* _Your task_: Give back all the entries below. Omit none of them.

*** Source data Section Begins ***

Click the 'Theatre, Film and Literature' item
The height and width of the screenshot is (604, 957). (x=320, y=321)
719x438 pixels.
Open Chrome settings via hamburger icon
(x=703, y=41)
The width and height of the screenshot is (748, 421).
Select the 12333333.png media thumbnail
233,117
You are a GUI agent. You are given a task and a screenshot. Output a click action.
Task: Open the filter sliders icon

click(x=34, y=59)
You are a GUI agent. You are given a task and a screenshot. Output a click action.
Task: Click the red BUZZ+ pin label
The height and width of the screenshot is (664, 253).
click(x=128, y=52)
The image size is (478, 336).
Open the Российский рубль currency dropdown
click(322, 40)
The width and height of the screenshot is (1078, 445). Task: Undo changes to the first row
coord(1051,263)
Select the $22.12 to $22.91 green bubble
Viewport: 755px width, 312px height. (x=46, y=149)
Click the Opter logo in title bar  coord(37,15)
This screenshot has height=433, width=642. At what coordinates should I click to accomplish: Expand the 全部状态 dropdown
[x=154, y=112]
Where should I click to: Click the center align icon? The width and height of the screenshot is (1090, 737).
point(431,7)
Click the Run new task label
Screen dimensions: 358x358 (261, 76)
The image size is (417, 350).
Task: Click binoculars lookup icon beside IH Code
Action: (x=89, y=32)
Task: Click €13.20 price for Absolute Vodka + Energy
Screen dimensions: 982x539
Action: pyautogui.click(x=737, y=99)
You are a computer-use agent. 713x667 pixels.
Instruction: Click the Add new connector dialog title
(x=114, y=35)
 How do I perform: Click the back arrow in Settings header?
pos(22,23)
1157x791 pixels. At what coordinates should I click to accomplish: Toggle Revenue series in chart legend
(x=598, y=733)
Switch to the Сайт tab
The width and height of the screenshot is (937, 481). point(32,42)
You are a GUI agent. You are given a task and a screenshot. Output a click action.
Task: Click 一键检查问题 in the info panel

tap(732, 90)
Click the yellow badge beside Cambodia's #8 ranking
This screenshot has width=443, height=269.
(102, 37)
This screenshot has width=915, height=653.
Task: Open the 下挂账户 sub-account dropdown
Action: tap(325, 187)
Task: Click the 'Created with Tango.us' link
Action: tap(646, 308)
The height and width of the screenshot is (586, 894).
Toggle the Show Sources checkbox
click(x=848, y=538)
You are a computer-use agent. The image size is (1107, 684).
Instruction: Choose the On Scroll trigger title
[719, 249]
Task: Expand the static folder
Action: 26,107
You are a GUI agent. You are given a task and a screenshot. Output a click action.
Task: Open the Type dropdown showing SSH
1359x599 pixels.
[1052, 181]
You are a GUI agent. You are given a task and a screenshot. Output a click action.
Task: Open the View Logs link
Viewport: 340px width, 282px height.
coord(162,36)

*** Source data Section Ends ***

* _Response_:
Click the 'Theatre, Film and Literature' item
The height and width of the screenshot is (604, 957). (x=320, y=321)
719x438 pixels.
Open Chrome settings via hamburger icon
(x=703, y=41)
The width and height of the screenshot is (748, 421).
Select the 12333333.png media thumbnail
233,117
You are a GUI agent. You are given a task and a screenshot. Output a click action.
Task: Open the filter sliders icon

click(x=34, y=59)
You are a GUI agent. You are given a task and a screenshot. Output a click action.
Task: Click the red BUZZ+ pin label
The height and width of the screenshot is (664, 253).
click(x=128, y=52)
The image size is (478, 336).
Open the Российский рубль currency dropdown
click(322, 40)
The width and height of the screenshot is (1078, 445). Task: Undo changes to the first row
coord(1051,263)
Select the $22.12 to $22.91 green bubble
Viewport: 755px width, 312px height. (x=46, y=149)
Click the Opter logo in title bar  coord(37,15)
This screenshot has height=433, width=642. At what coordinates should I click to accomplish: Expand the 全部状态 dropdown
[x=154, y=112]
Where should I click to: Click the center align icon? The width and height of the screenshot is (1090, 737).
point(431,7)
Click the Run new task label
Screen dimensions: 358x358 (261, 76)
The image size is (417, 350).
Task: Click binoculars lookup icon beside IH Code
Action: (x=89, y=32)
Task: Click €13.20 price for Absolute Vodka + Energy
Screen dimensions: 982x539
Action: pyautogui.click(x=737, y=99)
You are a computer-use agent. 713x667 pixels.
Instruction: Click the Add new connector dialog title
(x=114, y=35)
 How do I perform: Click the back arrow in Settings header?
pos(22,23)
1157x791 pixels. At what coordinates should I click to accomplish: Toggle Revenue series in chart legend
(x=598, y=733)
Switch to the Сайт tab
The width and height of the screenshot is (937, 481). point(32,42)
You are a GUI agent. You are given a task and a screenshot. Output a click action.
Task: Click 一键检查问题 in the info panel

tap(732, 90)
Click the yellow badge beside Cambodia's #8 ranking
This screenshot has width=443, height=269.
(102, 37)
This screenshot has width=915, height=653.
Task: Open the 下挂账户 sub-account dropdown
Action: tap(325, 187)
Task: Click the 'Created with Tango.us' link
Action: tap(646, 308)
The height and width of the screenshot is (586, 894).
Toggle the Show Sources checkbox
click(x=848, y=538)
You are a computer-use agent. The image size is (1107, 684).
Instruction: Choose the On Scroll trigger title
[719, 249]
Task: Expand the static folder
Action: 26,107
You are a GUI agent. You are given a task and a screenshot. Output a click action.
Task: Open the Type dropdown showing SSH
1359x599 pixels.
[1052, 181]
You are a GUI agent. You are given a task and a screenshot. Output a click action.
Task: Open the View Logs link
Viewport: 340px width, 282px height.
coord(162,36)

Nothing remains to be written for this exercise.